The 'fast cars rev high and it never does them any harm' is a specious argument. Race cars, rally cars etc. never look for engine longevity; The engines are rebuilt or replaced every couple of thousand miles. I've never seen an F1 engine fail because it's been driven long enough to suffer from worn crank journals or bearings. On the other hand, I can show you a thousand boy racers who 'buzz' their engines on startup and blow blue smoke at 20,000 miles.
'not letting it idle' is a different argument entirely. When it pertains to not 'warming the car up at idle' then I actually agree entirely. What you get is a fully-warmed engine and a stone-cold transmission. -It USED to be more applicable to cars like the original mini, which had an in-sump transmission which shared the engine oil for its gearbox... but for end-on transmissions (like all cars nowadays) it's not a good idea at all.
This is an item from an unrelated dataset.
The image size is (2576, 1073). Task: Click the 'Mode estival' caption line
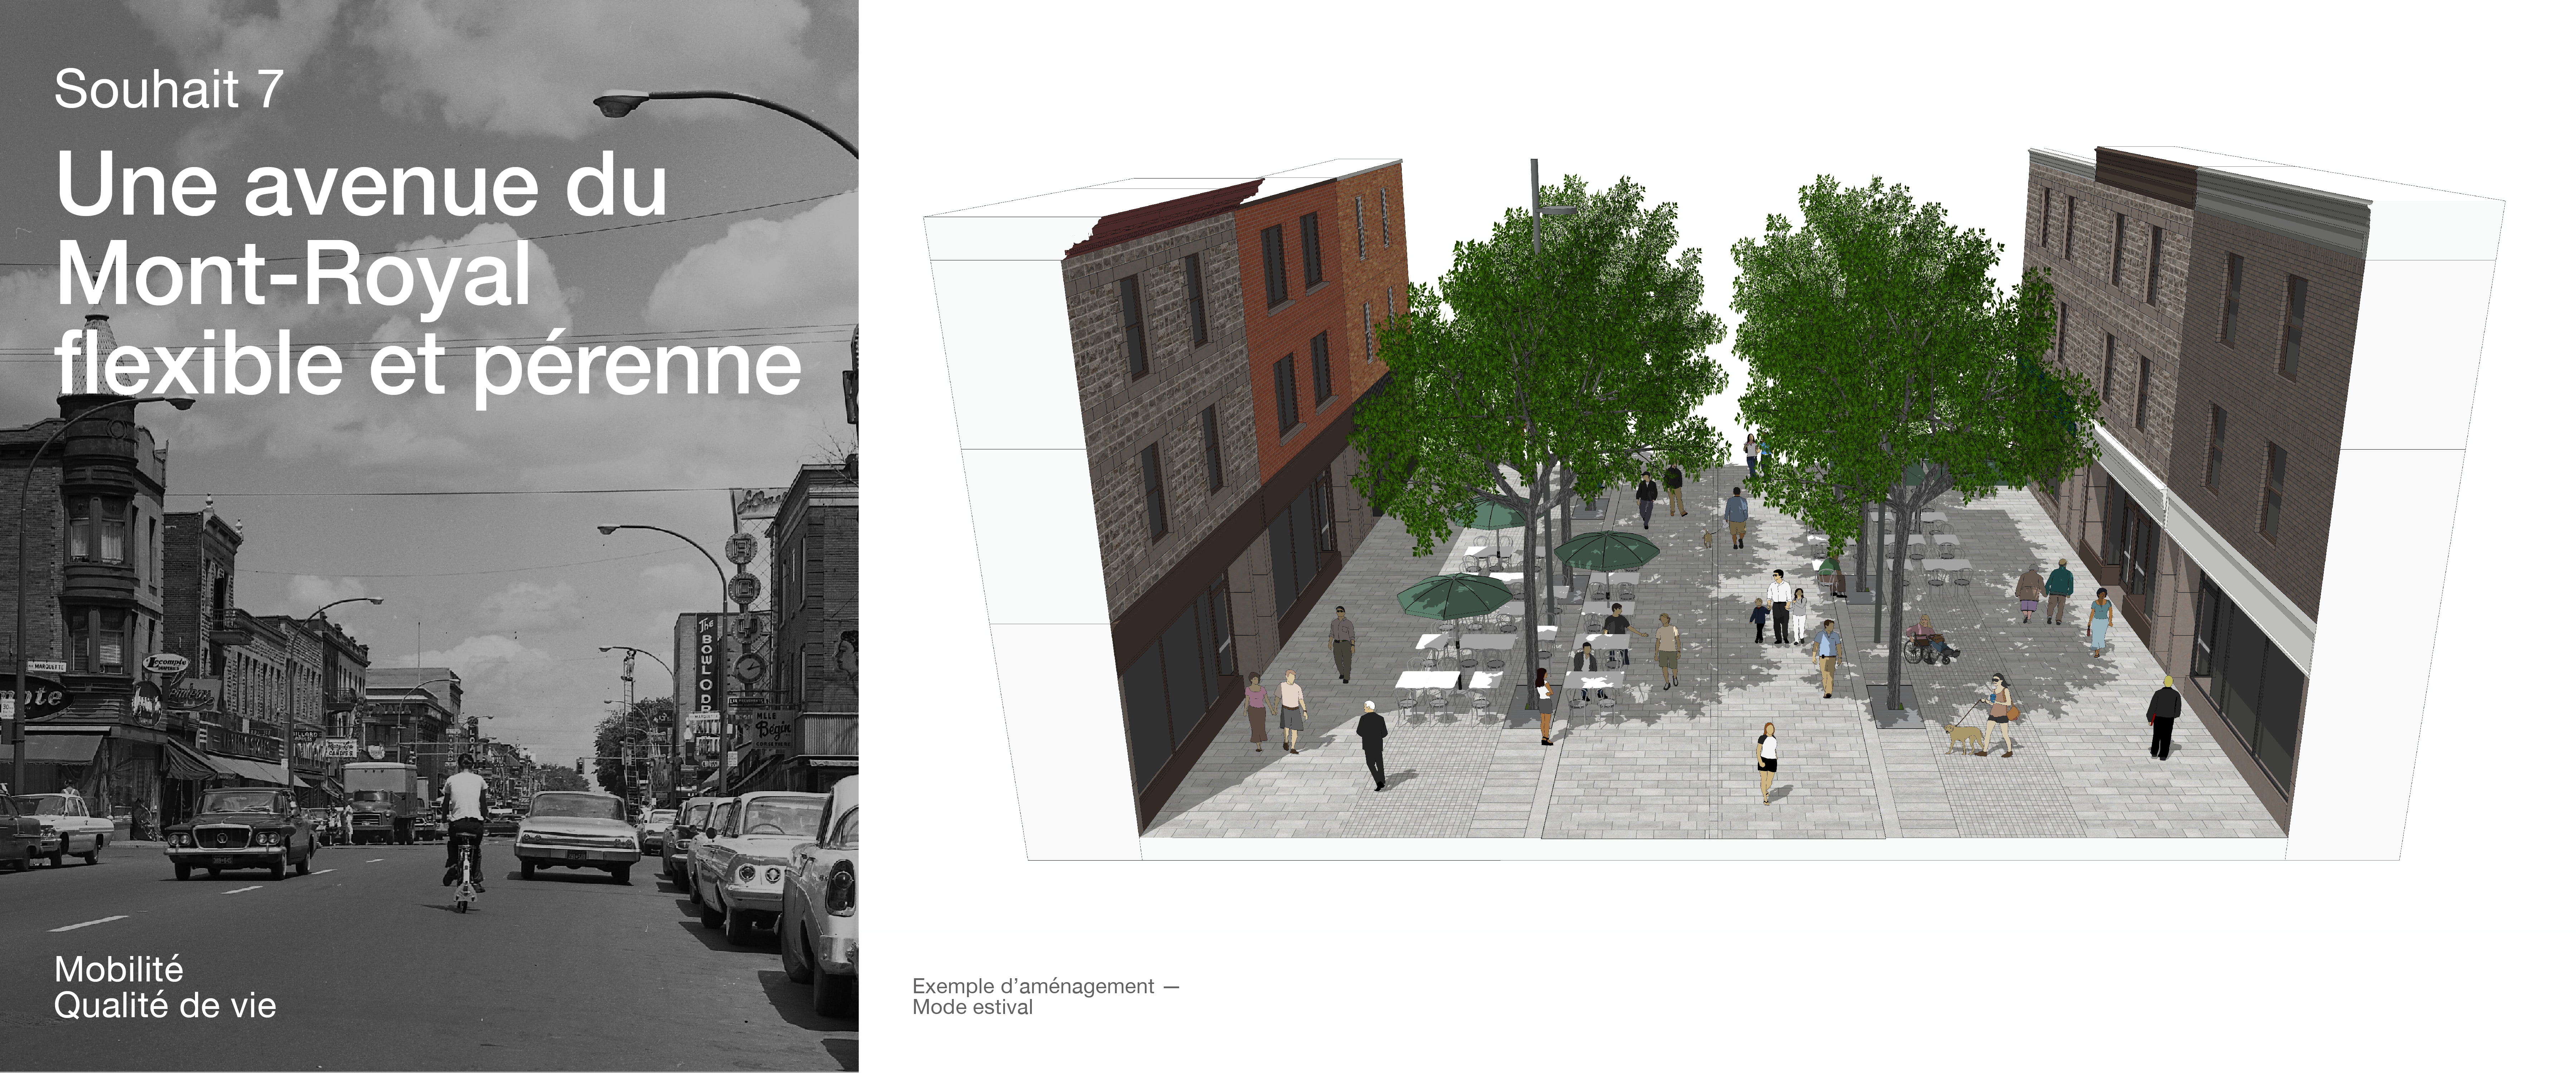pos(972,1008)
Also, with rally and race cars, they WARM the engine up with electrical heaters before they start up, thus the oil is thinned out significantly. in road cars which are being re-started after running into the shop for ten minutes, the oil will still be nice and thin. My Porsche has an anti-drainback
valve which helps keep the top end filled with oil, -I don't know if the VW or the Audi do, though I think there may be anti-drainback spring-and-ball-type valves in the oil filter...
Either way, oil DOES leak slowly back, and there is usually LESS than the optimal amount when the engine is started after a long rest.
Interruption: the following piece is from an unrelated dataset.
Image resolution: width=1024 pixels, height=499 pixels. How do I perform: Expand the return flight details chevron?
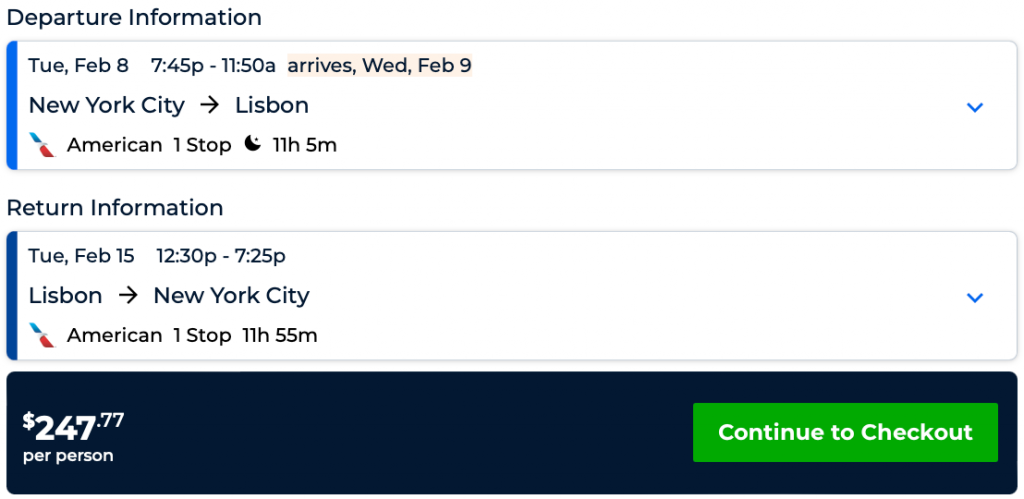(x=975, y=297)
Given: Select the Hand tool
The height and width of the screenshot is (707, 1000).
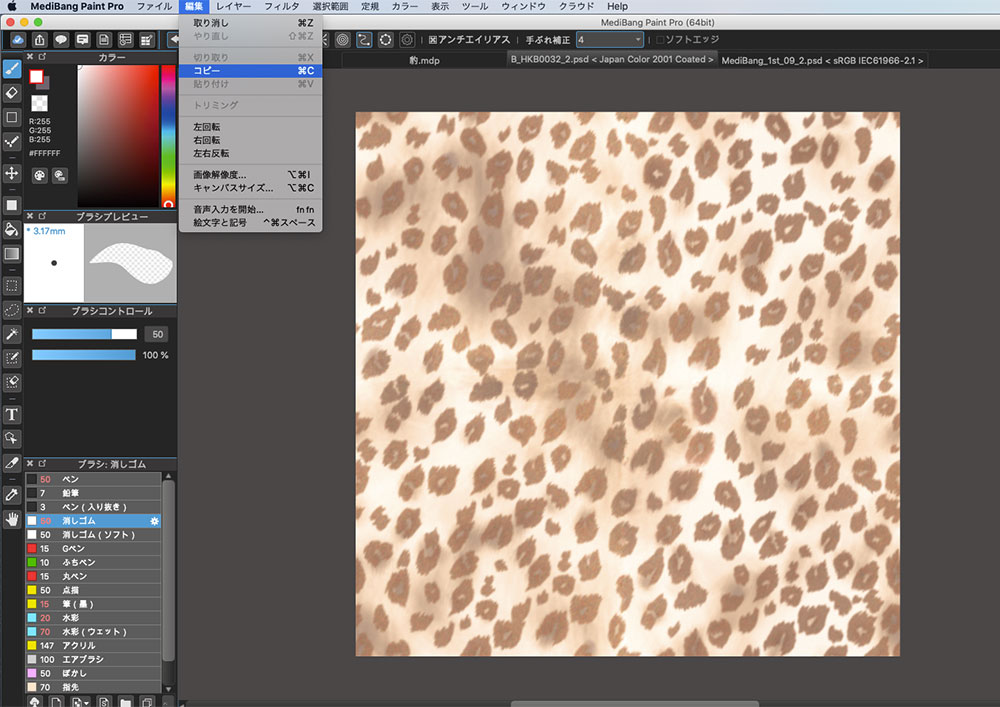Looking at the screenshot, I should (x=12, y=518).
When the engine is COLD, the oil's viscosity is thickest. This means that you should perhaps imagine two conditions; one tryong to pump warm water through a small hole or a thin straw (representing warm oil being pumped through the oiling paths and galleries in the engine) and secondly something like Lyle's Golden Syrup being pumped through the SAME thin holes and galleries. This is like COLD oil, which has a much higher viscosity than warm oil.
Imagining golden syrup or treacle, you can see that it will be "tight" to squeze through, and so the pressure rises, even though very little 'flow' is taking place. With only a little oil in the crank bearing clearances, and no new flow yet, the thin film of cold oil on the bearing surfaces tends to 'tear' or sheer if the surface speed diference is too great, unless new oil gets there FAST.
This means that it is best to not 'buzz' the engine on a cold startup until the oil has gotten around everywhere.
If you have an oil pressure gauge, you'll know that the idle pressure drops when the car is warm. However, this doesn't mean there's less oil being pumped... it's just that there's more oil FLOW relieving the pressure. At COLD idle, there's so little flow that you'd be an absolute FOOL to 'buzz' the motor unless the cost of frequent engine work is trivial to you...
...Like if you're a Ferrari owner, a race team owner, rally driver, etc.